***** Recorded information

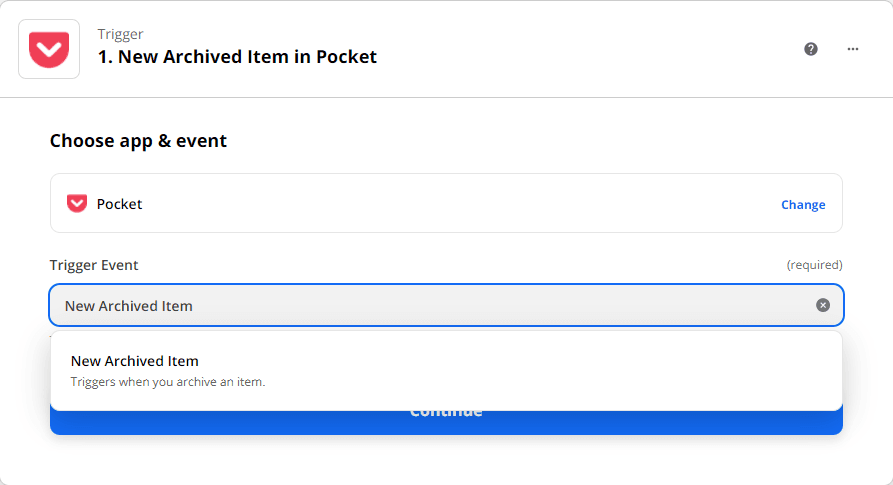The height and width of the screenshot is (485, 893).
Task: Click empty header area beside the step title
Action: [580, 48]
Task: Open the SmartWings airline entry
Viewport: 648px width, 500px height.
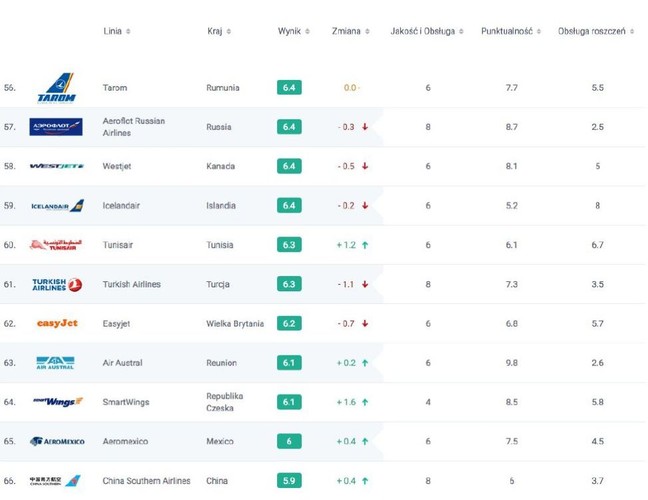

**********

Copy the lines above word for word, omitting the pictures.

▶ Solved exercise
The height and width of the screenshot is (485, 893).
Task: Click empty header area beside the step title
Action: [580, 48]
Task: Open the SmartWings airline entry
Viewport: 648px width, 500px height.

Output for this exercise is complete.